[m-dev.] Proposal: parsing module for the library.

Ralph Becket rafe at csse.unimelb.edu.au
Fri Jan 16 18:16:34 AEDT 2009


Zoltan Somogyi, Friday, 16 January 2009:
> 
> Same here. The compiler has a couple of modules that use this, inst_match and
> equiv_type_hlds, and I hate it too.

I agree.  Here's a relative diff (test case to follow):


--- parsing_utils.m.bak	2009-01-15 13:10:04.935193508 +1100
+++ parsing_utils.m	2009-01-15 14:15:35.413750676 +1100
@@ -1,11 +1,31 @@
-%-----------------------------------------------------------------------------%
-% parsing_utils.m
-% Ralph Becket <rafe at csse.unimelb.edu.au>
-% Tue Jan 13 11:32:49 EST 2009
+%---------------------------------------------------------------------------%
 % vim: ft=mercury ts=4 sw=4 et wm=0 tw=0
+%---------------------------------------------------------------------------%
+% Copyright (C) 2009 The University of Melbourne.
+% This file may only be copied under the terms of the GNU Library General
+% Public License - see the file COPYING.LIB in the Mercury distribution.
+%---------------------------------------------------------------------------%
+% 
+% File: parsing_utils.m
+% Author: Ralph Becket <rafe at csse.unimelb.edu.au>
+% Stability: low
+%
+% Utilities for recursive descent parsers.  Parsers take at least three
+% arguments: a source (src) containing the input string and a parser
+% state (ps) input/output pair tracking the current offset into the input.
 %
-% Utilities for recursive descent parsers.
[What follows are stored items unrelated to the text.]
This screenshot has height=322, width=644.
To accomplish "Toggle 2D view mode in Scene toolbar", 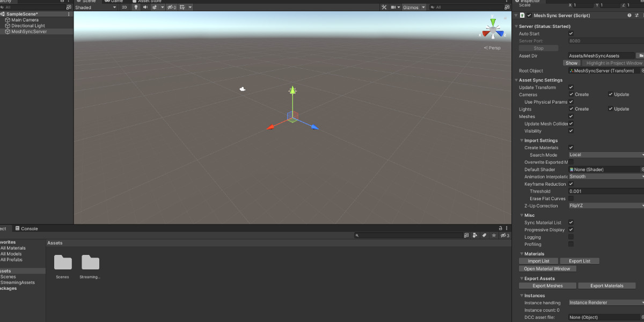I will [124, 8].
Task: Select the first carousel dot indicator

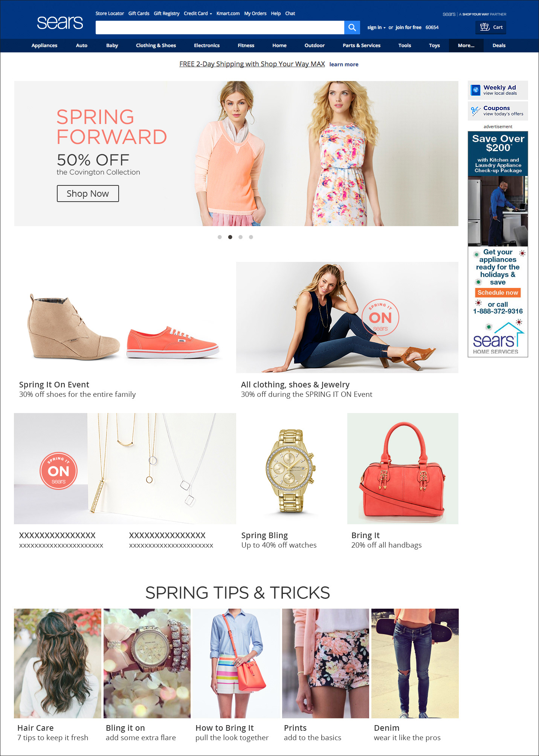Action: 220,237
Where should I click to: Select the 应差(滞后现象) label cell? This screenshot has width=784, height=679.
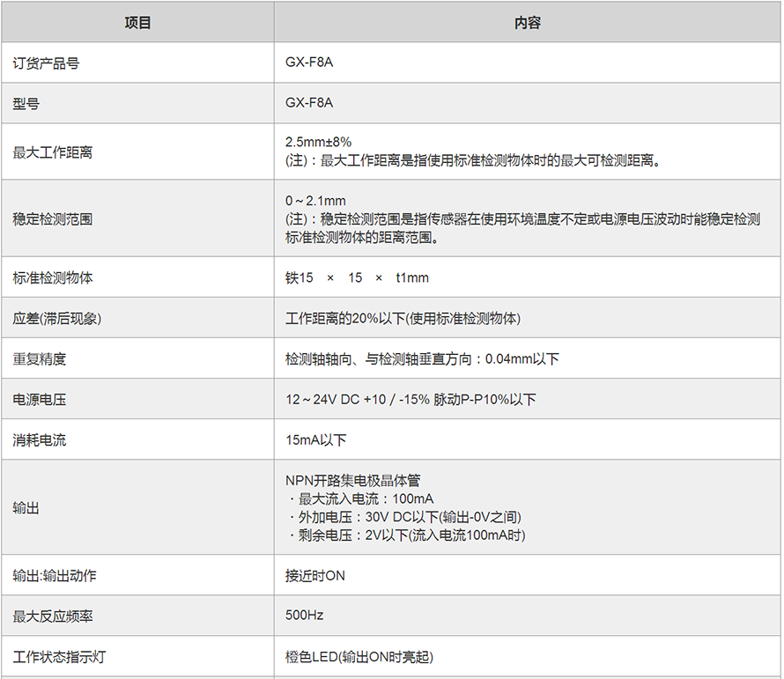point(56,319)

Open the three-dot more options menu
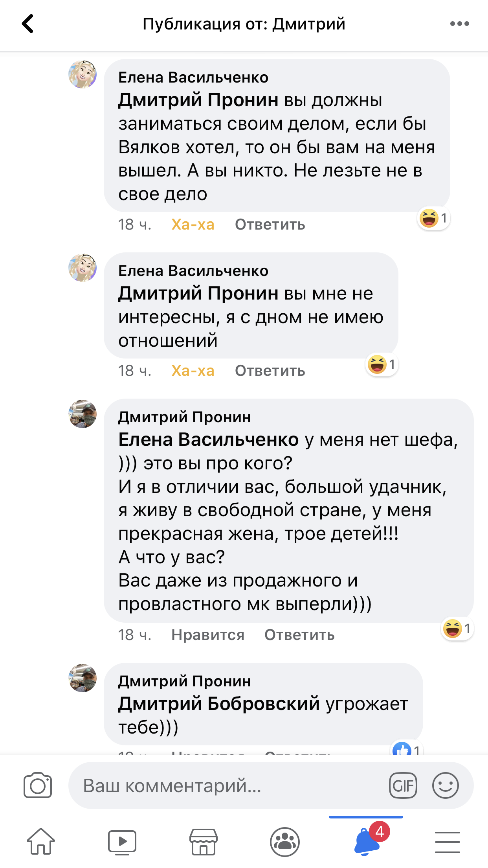click(x=459, y=24)
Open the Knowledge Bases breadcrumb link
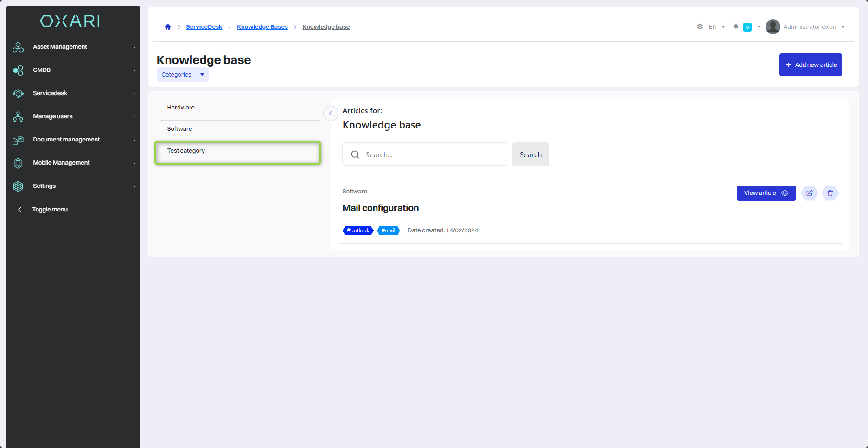 point(262,27)
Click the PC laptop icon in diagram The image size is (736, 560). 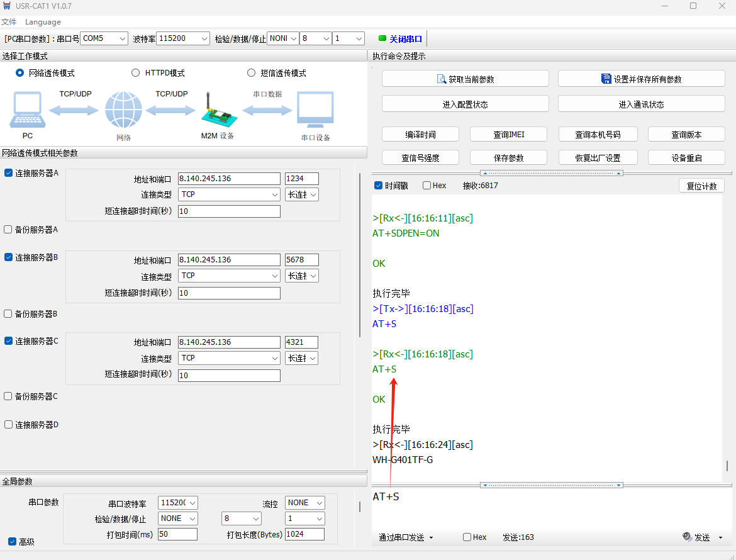pos(28,110)
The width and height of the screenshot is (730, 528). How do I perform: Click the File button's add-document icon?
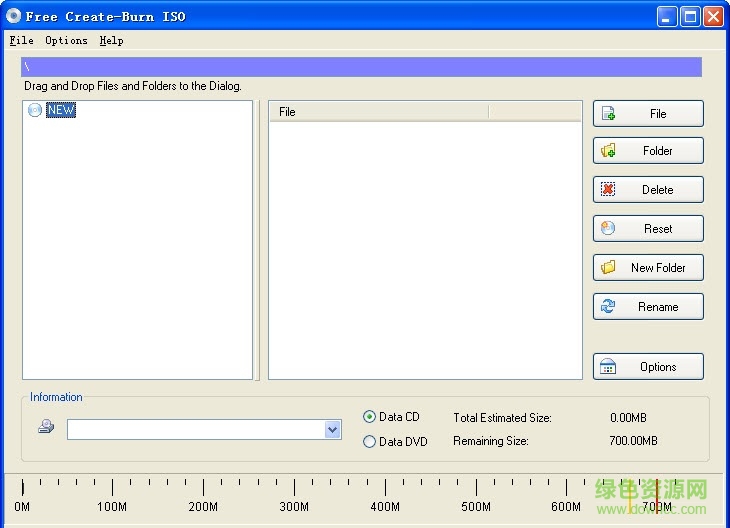[x=608, y=114]
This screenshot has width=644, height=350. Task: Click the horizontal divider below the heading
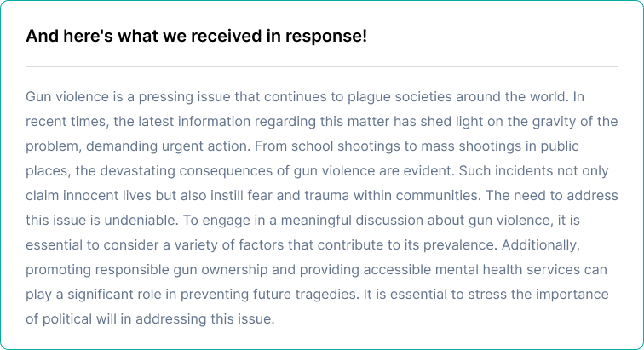coord(322,66)
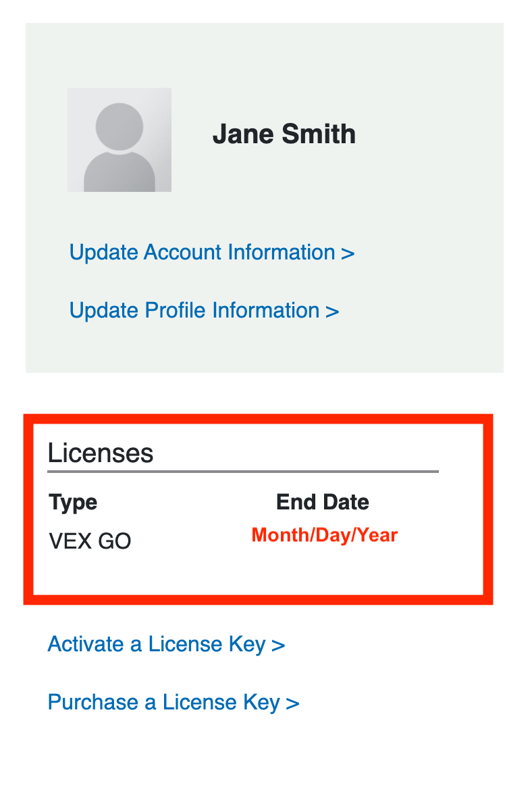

+% A new src and ps can be constructed by calling
+% new_src_and_ps(InputString, Src, !:PS).  Parsing predicates are semidet
+% and typically take the form p(Src, ...input arguments..., Result, !PS).
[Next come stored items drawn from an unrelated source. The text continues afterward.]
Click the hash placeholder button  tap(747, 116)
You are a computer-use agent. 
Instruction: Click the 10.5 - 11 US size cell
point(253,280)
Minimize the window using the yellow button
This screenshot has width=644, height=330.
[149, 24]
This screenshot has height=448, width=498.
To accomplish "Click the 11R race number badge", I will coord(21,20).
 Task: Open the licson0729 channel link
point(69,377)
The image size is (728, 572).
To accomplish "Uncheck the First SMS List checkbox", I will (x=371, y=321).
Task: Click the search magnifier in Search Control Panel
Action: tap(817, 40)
+% A parser matching variable assignments of the form `x = 42' might be
+% defined like this:
 %
+%   var_assignment(Src, {Var, Value}, !PS) :-
+%       var(Src, Var, !PS),
+%       punct(Src, "=", !PS),
+%       expr(Src, Expr, !PS).
+%
+%-----------------------------------------------------------------------------%
 %-----------------------------------------------------------------------------%
 
 :- module parsing_utils.
@@ -22,14 +42,19 @@
 
 
 
+    % The parser source (input string).
+    %
+:- type src.
+
     % The parser "state", passed around in DCG arguments.
     % 
 :- type ps.
 
-    % The parser source (input string).
+    % This type and inst are useful for specifying "standard" parser
+    % signatures.  A parser's first argument should be the src: this
+    % arrangement makes parsers easier to combine via higher order
+    % combinators.
     %
-:- type src.
-
 :- type parser(T) == pred(T, ps, ps).
 :- inst parser == ( pred(out, in, out) is semidet ).
 
@@ -37,112 +62,124 @@
     %
 :- pred new_src_and_ps(string::in, src::out, ps::out) is det.
 
-    % Obtain the current offset from the start of the input string.
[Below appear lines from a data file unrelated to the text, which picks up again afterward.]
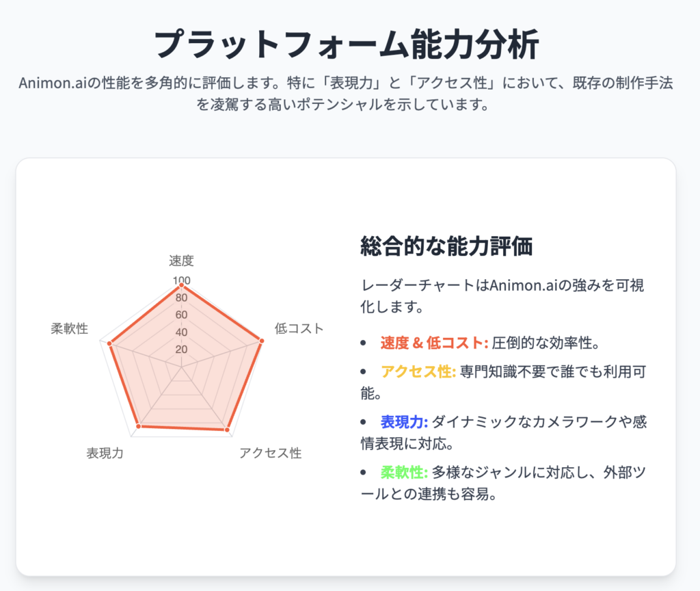Click the 柔軟性 axis label
Viewport: 700px width, 591px height.
pos(70,328)
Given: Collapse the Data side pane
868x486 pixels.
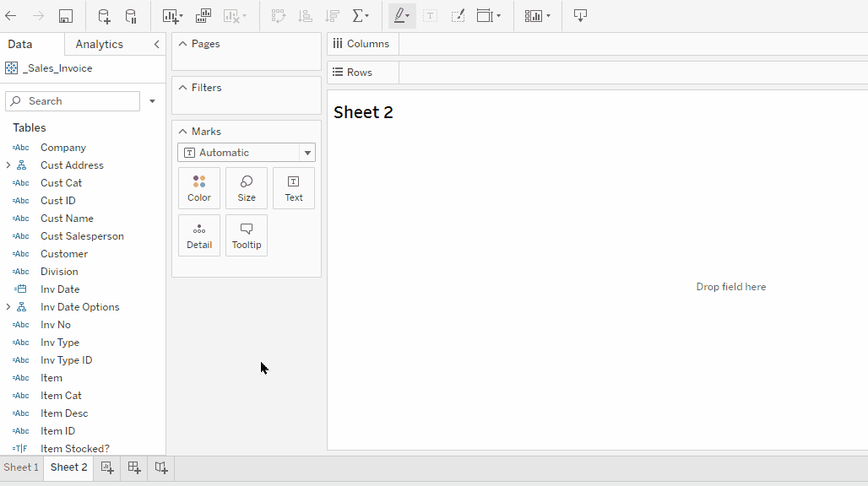Looking at the screenshot, I should coord(156,44).
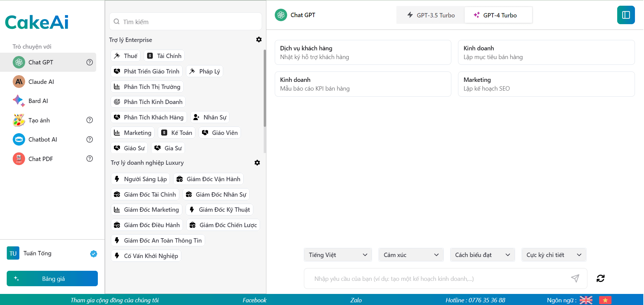Click the Bảng giá pricing button
The width and height of the screenshot is (644, 305).
pos(52,278)
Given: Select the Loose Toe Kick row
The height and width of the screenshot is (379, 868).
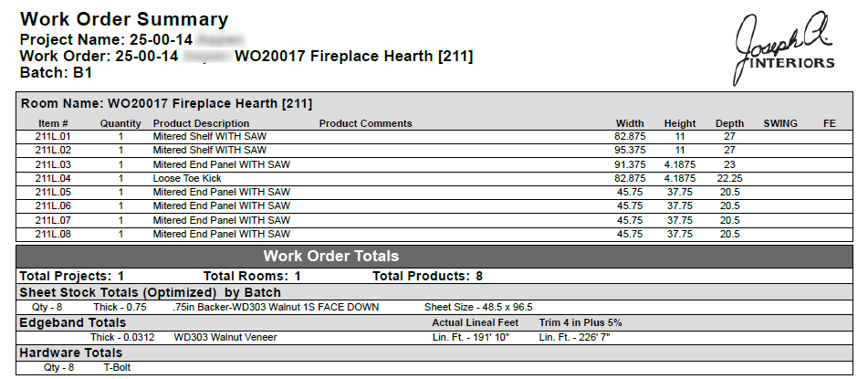Looking at the screenshot, I should point(434,178).
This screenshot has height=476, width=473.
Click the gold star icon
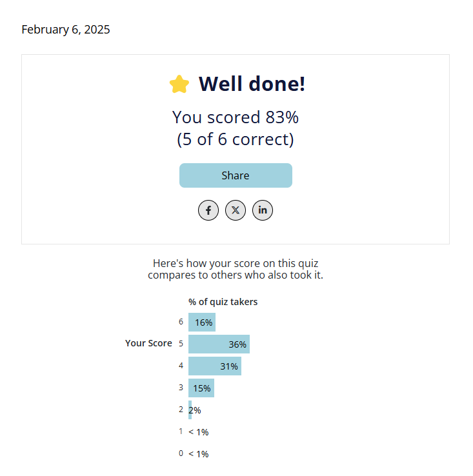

+    % Obtain the current offset from the start of the input string
+    % (the first character in the input has offset 0).
     %
-:- pred current_offset(src::in, int::out, ps::in, ps::out) is det.
+:- pred current_offset(src::in, int::out,
+        ps::in, ps::out) is det.
+
+    % input_substring(Src, StartOffset, EndOffsetPlusOne, Substring)
+    % Copy the substring from the input occupying the offsets
+    % [StartOffset, EndOffsetPlusOne).
+    %
+:- pred input_substring(src::in, int::in, int::in, string::out) is semidet.
 
     % Read the next char.
     %
-:- pred next_char(src::in)
-        : parser(char) `with_inst` parser.
+:- pred next_char(src::in, char::out,
+        ps::in, ps::out) is semidet.
 
     % Match a char from the given string.
     %
-:- pred char_in_class(src::in, string::in)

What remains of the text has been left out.